- Relator(a)
- Ministra Laurita Vaz
- Órgão julgador
- Quinta Turma
- Data do julgamento
- 28/09/2010
- Data de publicação
- 18/10/2010
STJ – Acórdão, Rel. Ministra Laurita Vaz, Quinta Turma, j. 28/09/2010, p. 18/10/2010
HABEAS CORPUS. CRIME DE HOMICÍDIO QUALIFICADO, PARA OCULTAR DELITOS DE RECEPTAÇÃO E QUADRILHA. FALTA DE JUSTA CAUSA ALEGADA APÓS A PRONÚNCIA DO RÉU. SUPERVENIÊNCIA DE CONDENAÇÃO PELO CONSELHO DE SENTENÇA. ANÁLISE SOBRE AS PROVAS QUE FUNDAM A ACUSAÇÃO QUE NÃO PODE SER FEITA NA VIA ELEITA. LIBELO CRIME ACUSATÓRIO. NULIDADE. INEXISTÊNCIA. PRISÃO PREVENTIVA. PERICULOSIDADE CONCRETAMENTE EVIDENCIADA. FUGA DO DISTRITO DA CULPA. GARANTIA DA ORDEM PÚBLICA, DA APLICAÇÃO DA LEI PENAL E DA INSTRUÇÃO CRIMINAL. ORDEM DENEGADA. 1. Descabe o trancamento da ação penal quando não emerge dos autos, de forma inequívoca, a extinção da punibilidade, a inocência do acusado ou a atipicidade da conduta.
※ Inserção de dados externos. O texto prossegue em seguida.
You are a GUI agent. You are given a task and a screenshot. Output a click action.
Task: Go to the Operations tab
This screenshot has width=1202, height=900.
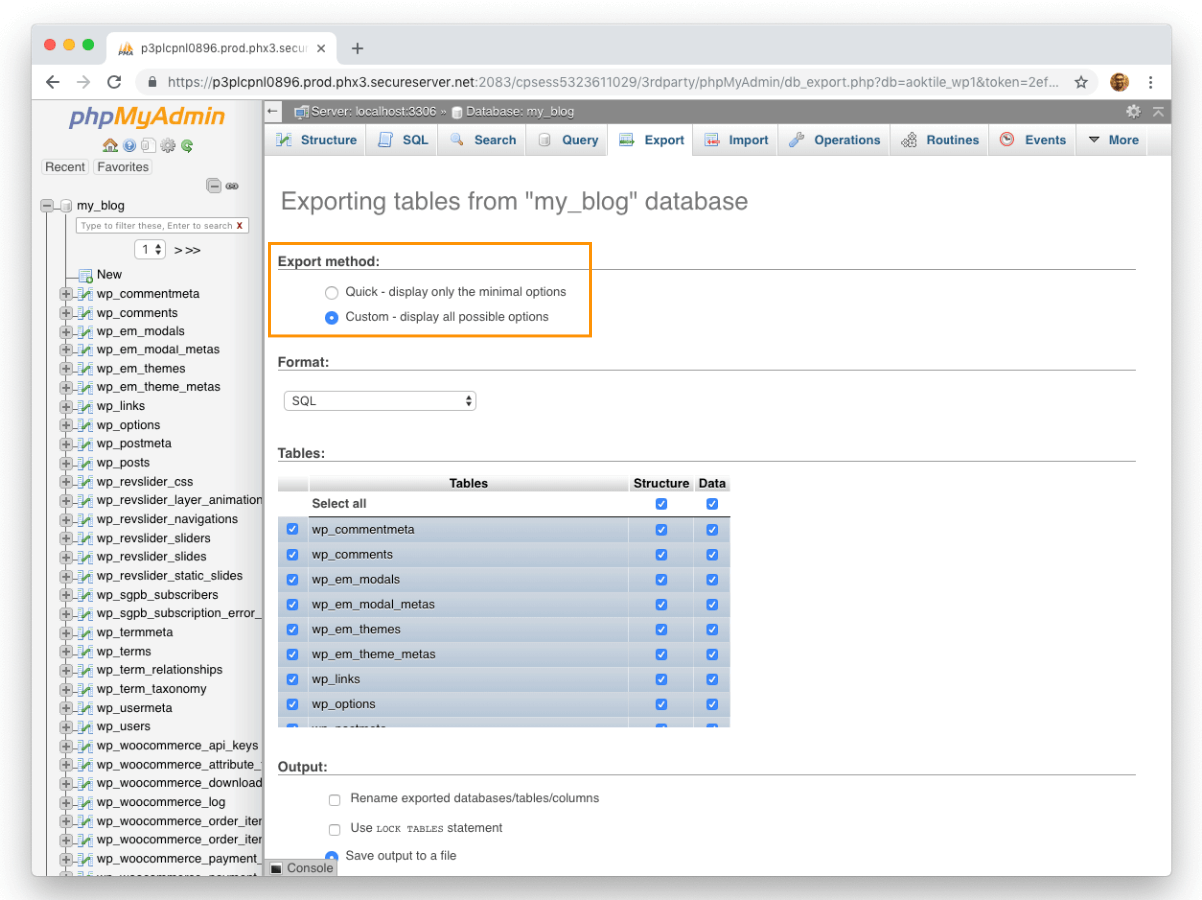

Na hipótese, somente através de aprofundada incursão no contexto fático-probatório dos autos, seria possível reconhecer a ausência de prova da participação do Paciente como mandante do homicídio. 2. Ademais, após a condenação pelo Tribunal do Júri, soberano em suas decisões, inviável reconhecer a falta de elementos aptos a incriminar o acusado pelos delitos descritos na denúncia e na sentença de pronúncia, sob pena de desconstituir o entendimento da instância ordinária sobre a ocorrência do crime e a existência de indícios de autoria, descabido na via eleita. 3. A atribuição da autoria material do crime a terceiro desconhecido, não conduz, necessariamente, ao reconhecimento da inocência do acusado como mandante do delito. Portanto, inexiste nulidade no libelo acusatório de partícipe, pelo fato de não identificar os autores dos disparos que ceifaram a vida da vítima, apontados na pronúncia. 4. A prisão cautelar, mantida pela sentença de pronúncia, restou satisfatoriamente motivada na garantia da ordem pública, da aplicação da lei penal e da regular instrução criminal, em face de elementos concretos dos autos que indicam a periculosidade do réu, foragido do distrito da culpa ainda na fase inquisitorial. Precedentes. 5. Ordem denegada. (HC n. 107.814/PR, relatora Ministra Laurita Vaz, Quinta Turma, julgado em 28/9/2010, DJe de 18/10/2010.)